Stored items from a collection:
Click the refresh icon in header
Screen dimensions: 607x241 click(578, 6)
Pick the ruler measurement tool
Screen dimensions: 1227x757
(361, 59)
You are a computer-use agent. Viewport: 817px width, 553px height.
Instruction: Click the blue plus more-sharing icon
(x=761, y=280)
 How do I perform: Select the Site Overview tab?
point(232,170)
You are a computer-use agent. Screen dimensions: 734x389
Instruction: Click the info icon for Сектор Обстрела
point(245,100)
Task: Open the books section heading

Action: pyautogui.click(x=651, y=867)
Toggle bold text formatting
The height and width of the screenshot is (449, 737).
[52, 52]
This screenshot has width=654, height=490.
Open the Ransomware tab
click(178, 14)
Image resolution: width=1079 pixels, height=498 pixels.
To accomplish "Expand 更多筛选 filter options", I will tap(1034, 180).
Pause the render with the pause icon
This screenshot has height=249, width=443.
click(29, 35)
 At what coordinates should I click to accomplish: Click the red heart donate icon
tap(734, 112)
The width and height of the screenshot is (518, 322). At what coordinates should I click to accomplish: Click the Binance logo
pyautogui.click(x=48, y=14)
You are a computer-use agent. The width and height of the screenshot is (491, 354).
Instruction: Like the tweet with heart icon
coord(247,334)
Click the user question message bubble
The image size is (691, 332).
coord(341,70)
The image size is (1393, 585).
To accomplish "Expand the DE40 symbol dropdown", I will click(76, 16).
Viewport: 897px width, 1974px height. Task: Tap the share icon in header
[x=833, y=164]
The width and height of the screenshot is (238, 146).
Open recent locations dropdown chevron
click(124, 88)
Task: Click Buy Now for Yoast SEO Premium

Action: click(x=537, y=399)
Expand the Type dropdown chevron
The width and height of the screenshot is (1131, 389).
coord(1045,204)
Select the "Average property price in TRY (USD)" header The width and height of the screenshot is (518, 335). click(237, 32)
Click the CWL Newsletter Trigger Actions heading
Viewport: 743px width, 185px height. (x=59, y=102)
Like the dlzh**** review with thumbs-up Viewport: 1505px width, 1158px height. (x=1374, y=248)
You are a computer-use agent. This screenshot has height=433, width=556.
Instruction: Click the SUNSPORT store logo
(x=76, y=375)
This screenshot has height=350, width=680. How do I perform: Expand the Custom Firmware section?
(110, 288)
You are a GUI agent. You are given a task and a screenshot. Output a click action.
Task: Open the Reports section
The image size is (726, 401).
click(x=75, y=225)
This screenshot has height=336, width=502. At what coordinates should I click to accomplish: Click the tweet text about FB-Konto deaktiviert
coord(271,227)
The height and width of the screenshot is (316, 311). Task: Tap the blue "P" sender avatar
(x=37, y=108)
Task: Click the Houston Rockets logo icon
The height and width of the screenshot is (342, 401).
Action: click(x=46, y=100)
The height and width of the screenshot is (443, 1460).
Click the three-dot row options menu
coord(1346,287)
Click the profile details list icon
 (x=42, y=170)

Directions for this task:
Print the data in full. Match it exactly.

Task output:
Click the refresh icon in header
Screen dimensions: 607x241 click(578, 6)
Pick the ruler measurement tool
Screen dimensions: 1227x757
(361, 59)
You are a computer-use agent. Viewport: 817px width, 553px height.
Instruction: Click the blue plus more-sharing icon
(x=761, y=280)
 How do I perform: Select the Site Overview tab?
point(232,170)
You are a computer-use agent. Screen dimensions: 734x389
Instruction: Click the info icon for Сектор Обстрела
point(245,100)
Task: Open the books section heading

Action: pyautogui.click(x=651, y=867)
Toggle bold text formatting
The height and width of the screenshot is (449, 737).
[52, 52]
This screenshot has width=654, height=490.
Open the Ransomware tab
click(178, 14)
Image resolution: width=1079 pixels, height=498 pixels.
To accomplish "Expand 更多筛选 filter options", I will tap(1034, 180).
Pause the render with the pause icon
This screenshot has height=249, width=443.
click(29, 35)
 At what coordinates should I click to accomplish: Click the red heart donate icon
tap(734, 112)
The width and height of the screenshot is (518, 322). At what coordinates should I click to accomplish: Click the Binance logo
pyautogui.click(x=48, y=14)
You are a computer-use agent. The width and height of the screenshot is (491, 354).
Instruction: Like the tweet with heart icon
coord(247,334)
Click the user question message bubble
The image size is (691, 332).
coord(341,70)
The image size is (1393, 585).
To accomplish "Expand the DE40 symbol dropdown", I will click(76, 16).
Viewport: 897px width, 1974px height. Task: Tap the share icon in header
[x=833, y=164]
The width and height of the screenshot is (238, 146).
Open recent locations dropdown chevron
click(124, 88)
Task: Click Buy Now for Yoast SEO Premium

Action: click(x=537, y=399)
Expand the Type dropdown chevron
The width and height of the screenshot is (1131, 389).
coord(1045,204)
Select the "Average property price in TRY (USD)" header The width and height of the screenshot is (518, 335). click(237, 32)
Click the CWL Newsletter Trigger Actions heading
Viewport: 743px width, 185px height. (x=59, y=102)
Like the dlzh**** review with thumbs-up Viewport: 1505px width, 1158px height. (x=1374, y=248)
You are a computer-use agent. This screenshot has height=433, width=556.
Instruction: Click the SUNSPORT store logo
(x=76, y=375)
This screenshot has height=350, width=680. How do I perform: Expand the Custom Firmware section?
(110, 288)
You are a GUI agent. You are given a task and a screenshot. Output a click action.
Task: Open the Reports section
The image size is (726, 401).
click(x=75, y=225)
This screenshot has height=336, width=502. At what coordinates should I click to accomplish: Click the tweet text about FB-Konto deaktiviert
coord(271,227)
The height and width of the screenshot is (316, 311). Task: Tap the blue "P" sender avatar
(x=37, y=108)
Task: Click the Houston Rockets logo icon
The height and width of the screenshot is (342, 401).
Action: click(x=46, y=100)
The height and width of the screenshot is (443, 1460).
Click the three-dot row options menu
coord(1346,287)
Click the profile details list icon
 (x=42, y=170)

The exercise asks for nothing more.